Prompt: Wherever the string "computer" turns up in the data, copy the whole line.

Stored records
● ● ● ● ● ● ●
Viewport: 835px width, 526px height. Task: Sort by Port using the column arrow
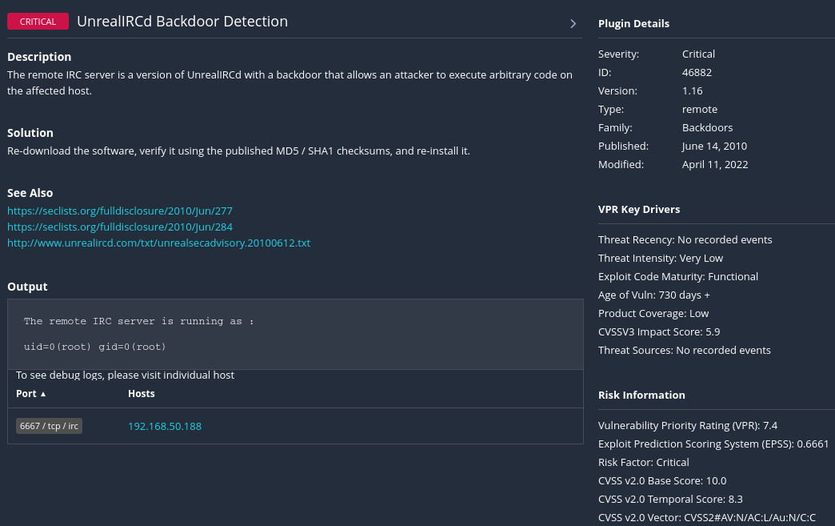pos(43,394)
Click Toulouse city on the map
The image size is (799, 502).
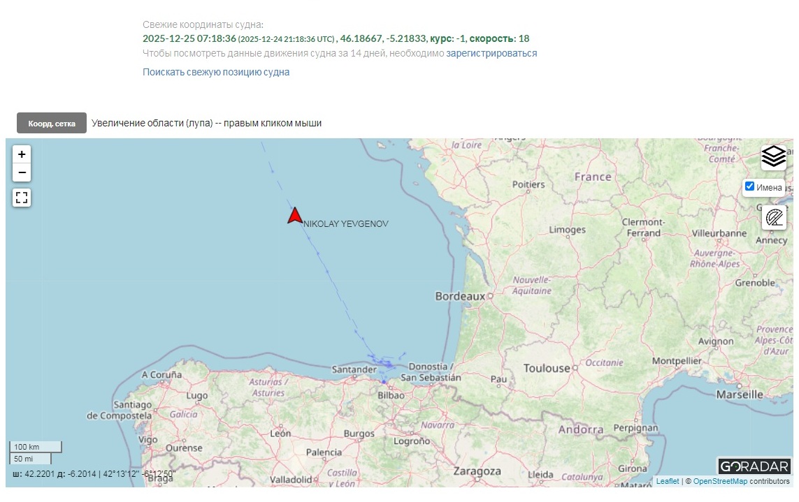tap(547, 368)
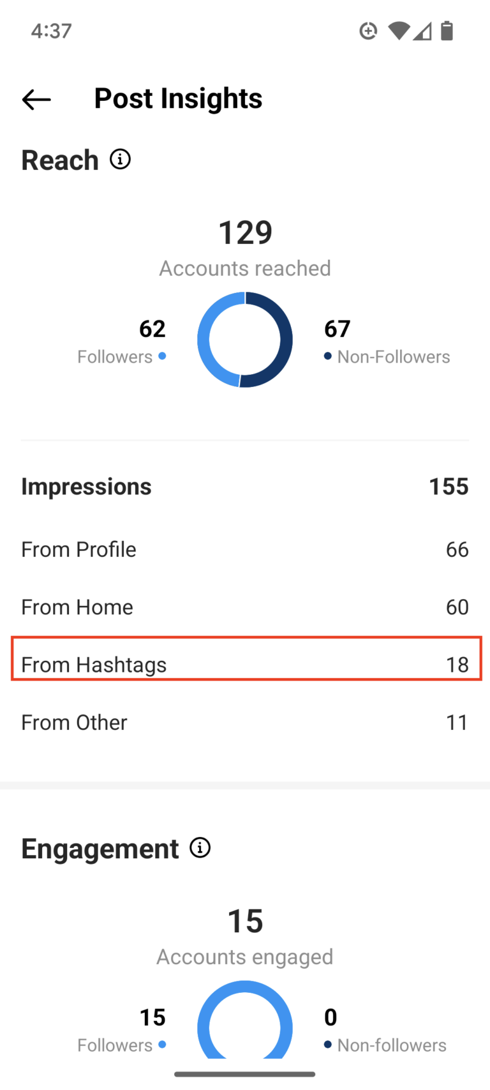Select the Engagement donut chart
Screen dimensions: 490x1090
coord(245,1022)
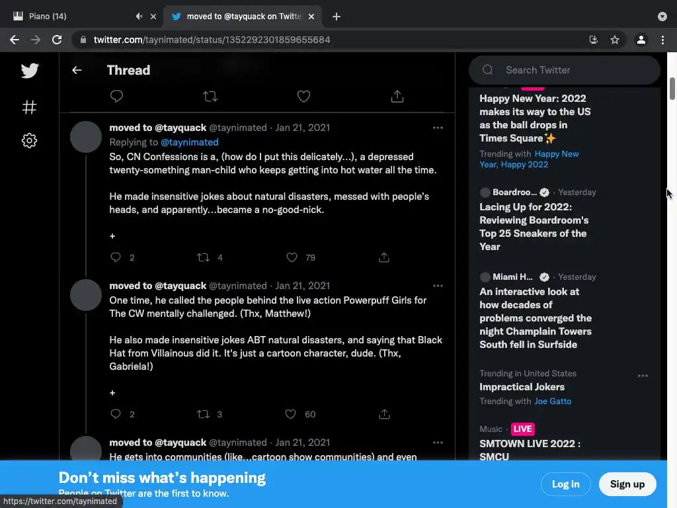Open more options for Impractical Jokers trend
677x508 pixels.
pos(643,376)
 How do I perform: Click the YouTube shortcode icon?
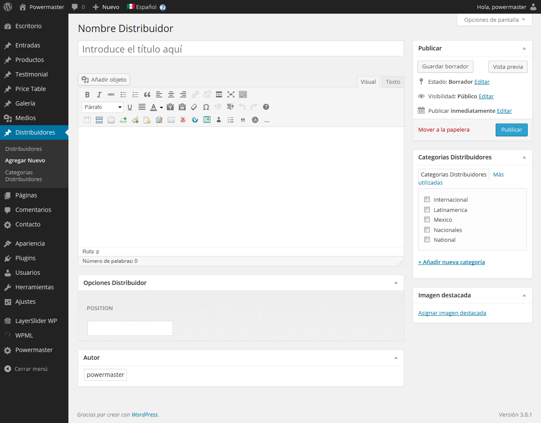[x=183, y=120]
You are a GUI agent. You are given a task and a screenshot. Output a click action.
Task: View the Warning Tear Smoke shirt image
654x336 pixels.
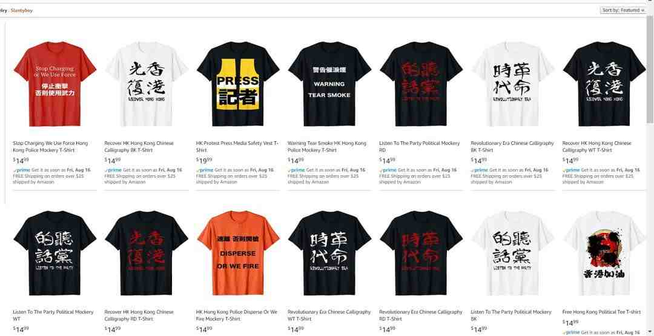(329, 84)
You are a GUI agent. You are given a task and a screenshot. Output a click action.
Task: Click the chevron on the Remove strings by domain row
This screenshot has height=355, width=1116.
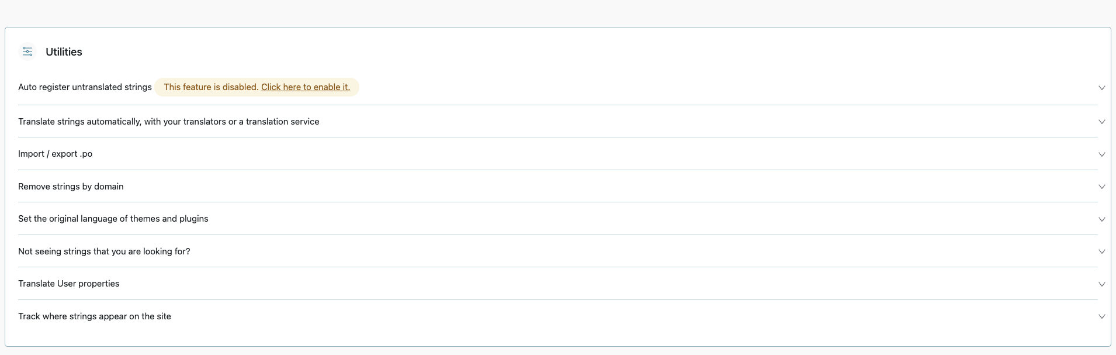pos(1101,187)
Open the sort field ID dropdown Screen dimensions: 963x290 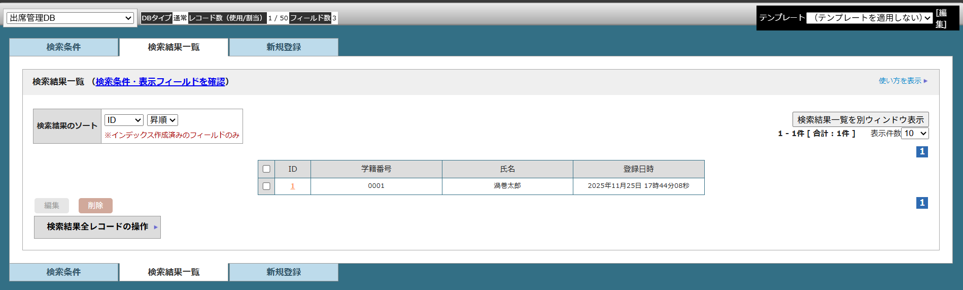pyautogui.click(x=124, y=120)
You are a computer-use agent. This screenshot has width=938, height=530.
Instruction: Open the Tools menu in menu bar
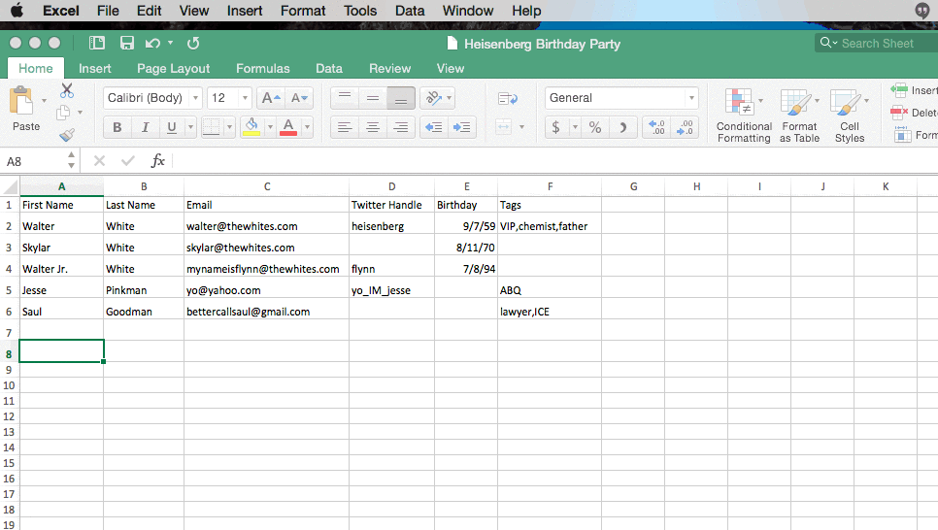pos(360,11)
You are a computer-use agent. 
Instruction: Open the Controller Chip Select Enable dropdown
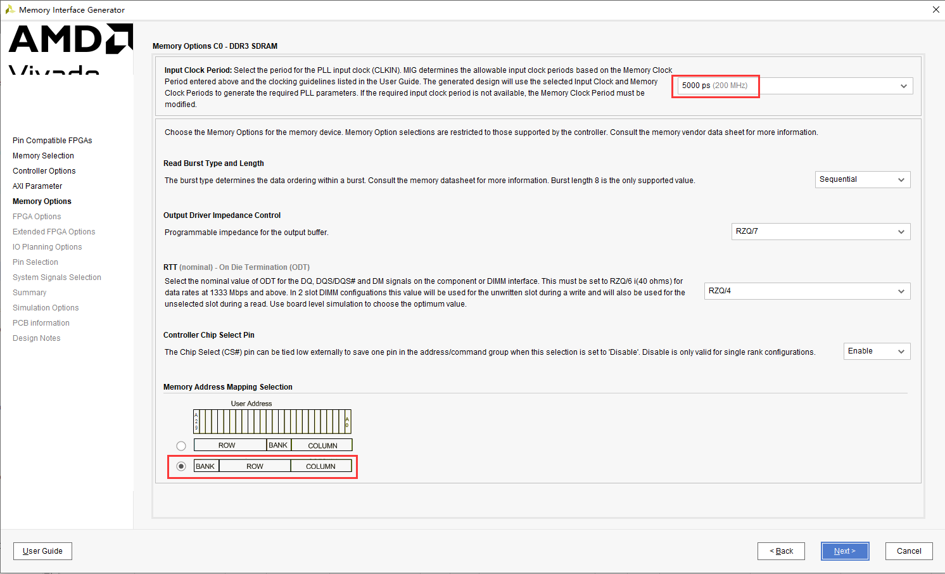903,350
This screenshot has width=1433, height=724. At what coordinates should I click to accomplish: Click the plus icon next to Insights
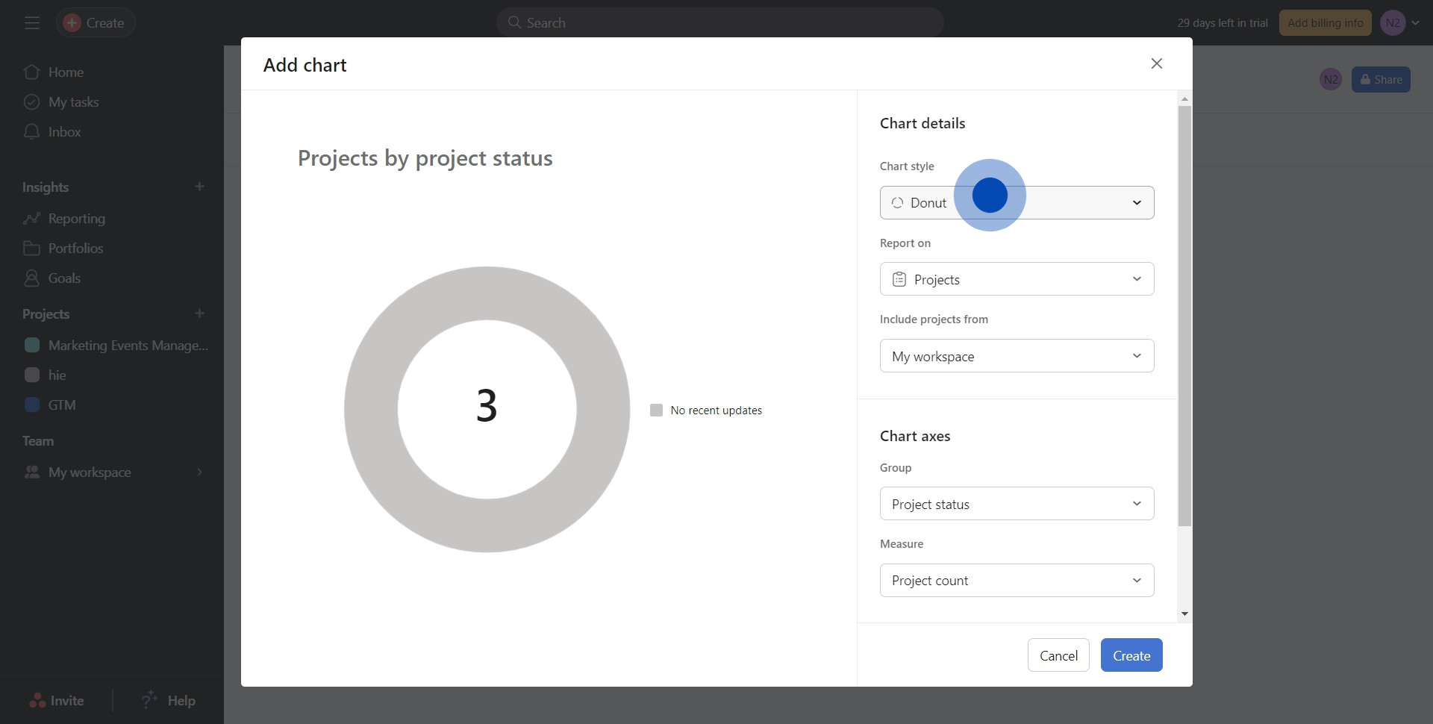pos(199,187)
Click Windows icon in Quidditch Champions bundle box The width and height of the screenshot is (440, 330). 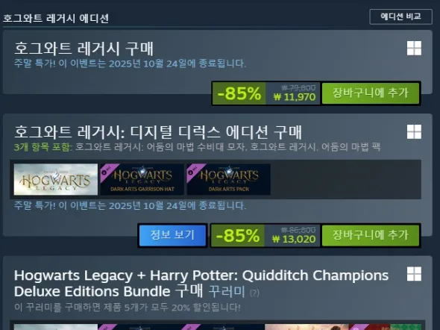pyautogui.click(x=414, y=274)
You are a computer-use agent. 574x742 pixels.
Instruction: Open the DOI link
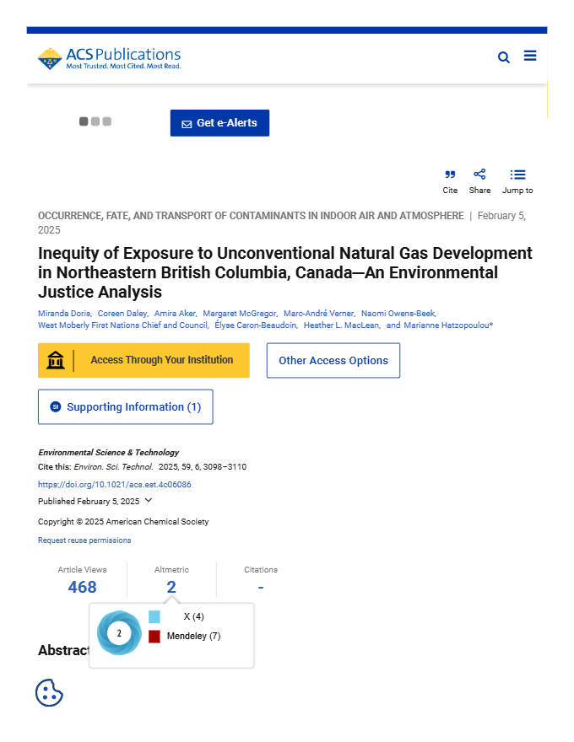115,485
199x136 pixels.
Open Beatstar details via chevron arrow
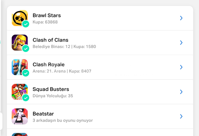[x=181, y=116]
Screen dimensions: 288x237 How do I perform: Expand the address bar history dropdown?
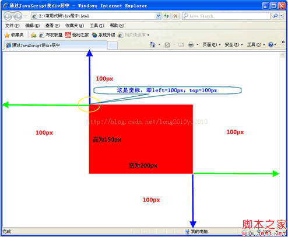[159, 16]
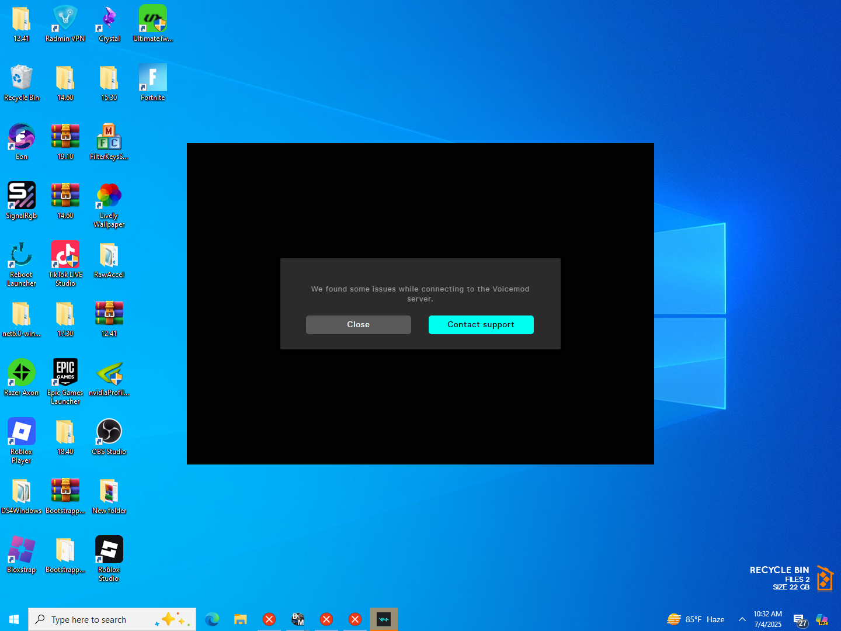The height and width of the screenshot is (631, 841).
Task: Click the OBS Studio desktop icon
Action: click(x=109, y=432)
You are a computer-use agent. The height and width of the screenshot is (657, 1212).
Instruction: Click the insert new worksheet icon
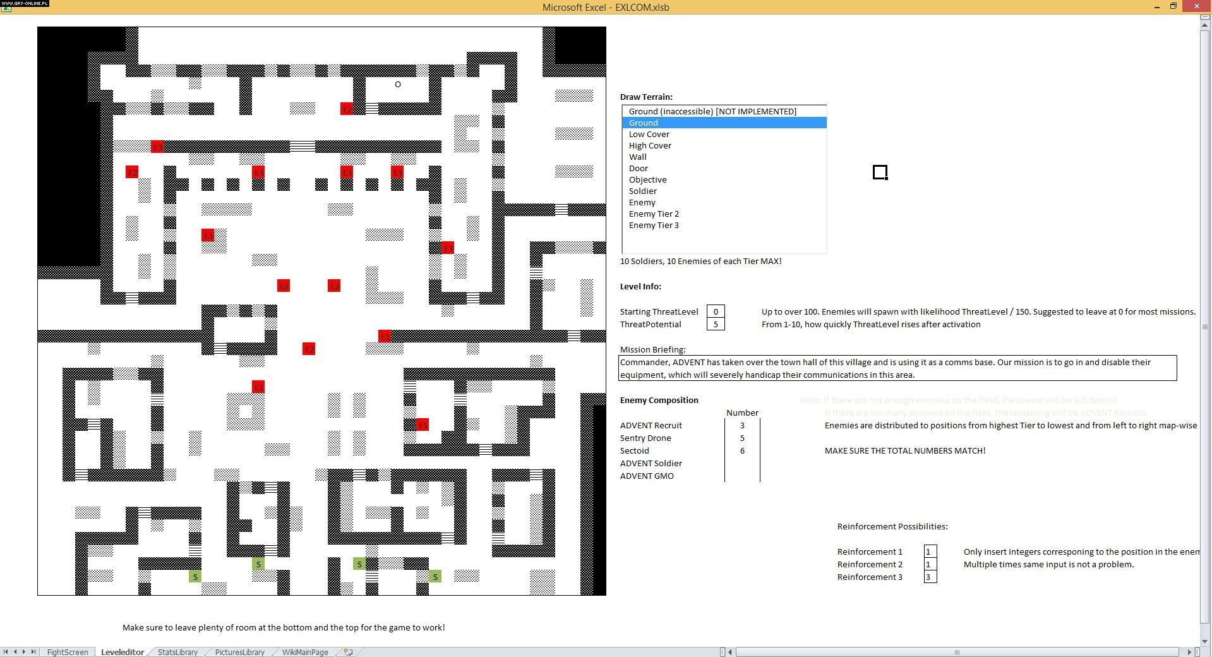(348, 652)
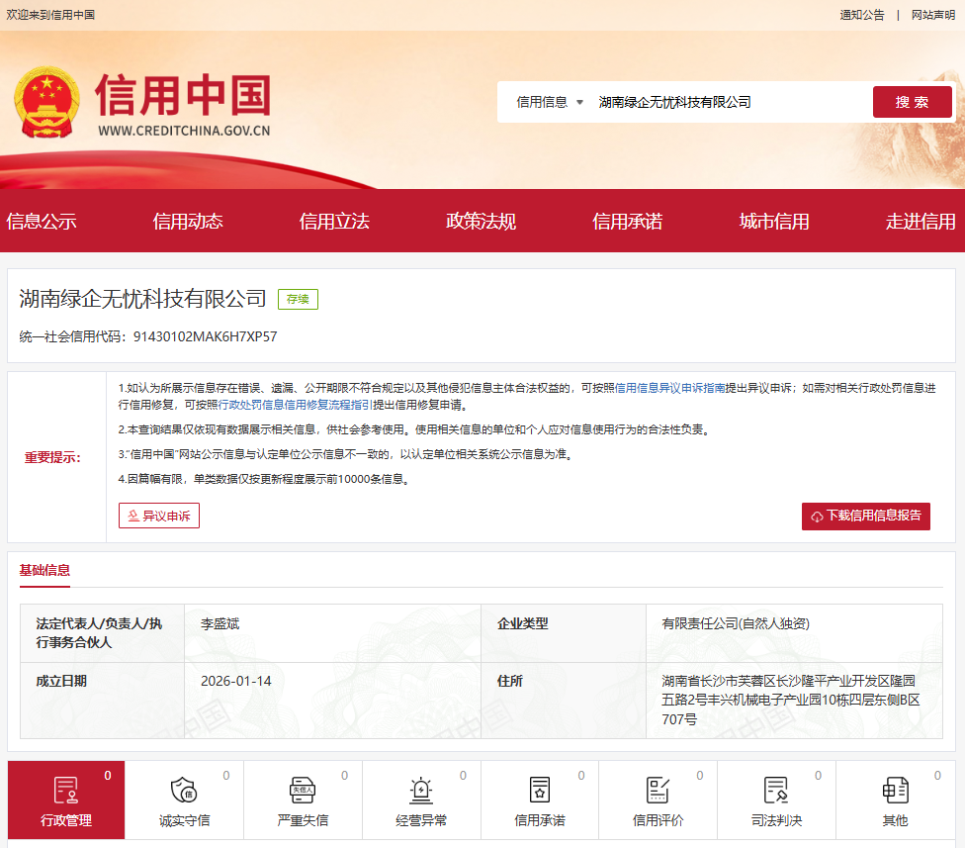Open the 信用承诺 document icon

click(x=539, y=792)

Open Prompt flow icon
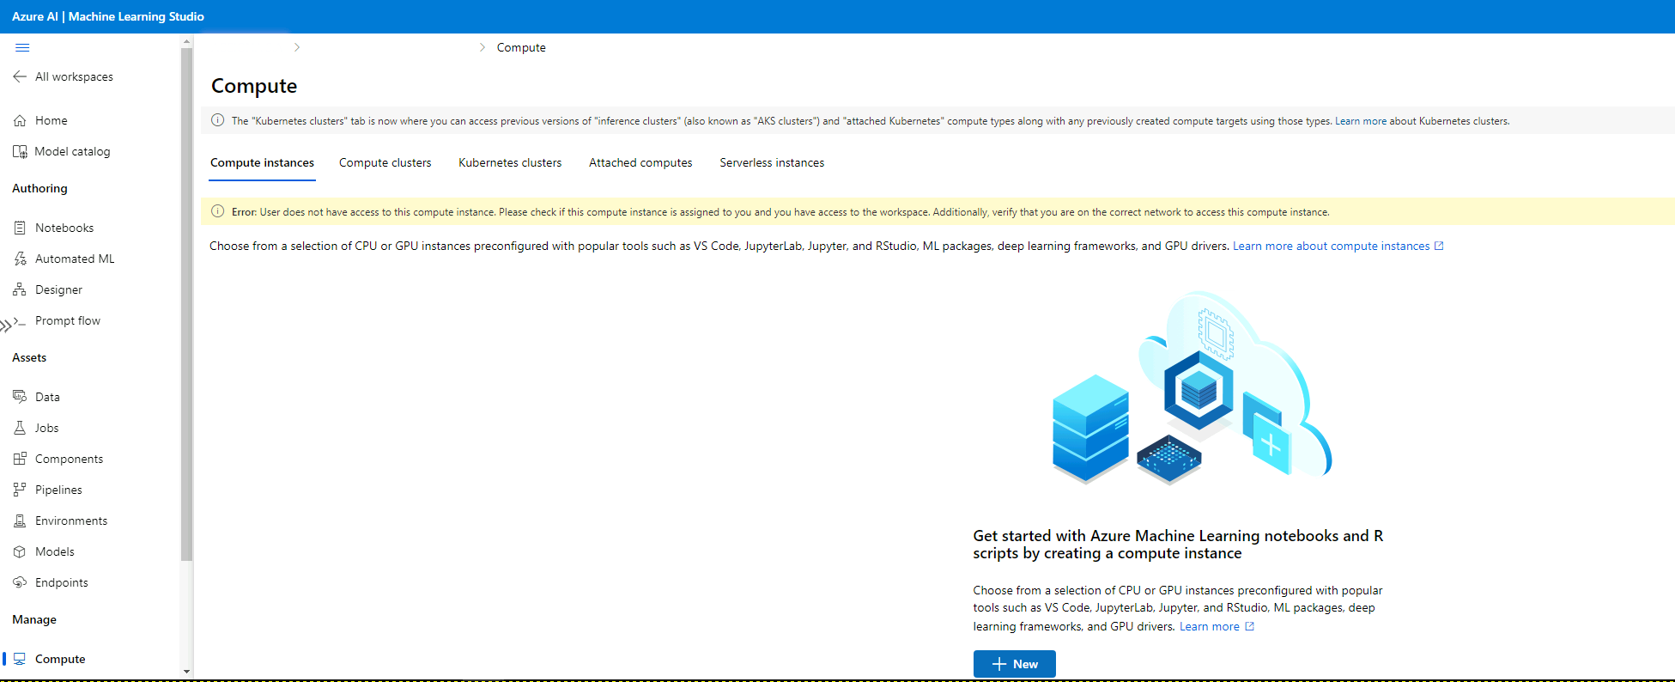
● ● ● ● ● ● ●
Answer box:
You are a computer-use agent. This screenshot has width=938, height=530.
You are a computer-use agent. 
You are a computer-use agent. 574x742 pixels.
You are a computer-use agent. The height and width of the screenshot is (657, 1212).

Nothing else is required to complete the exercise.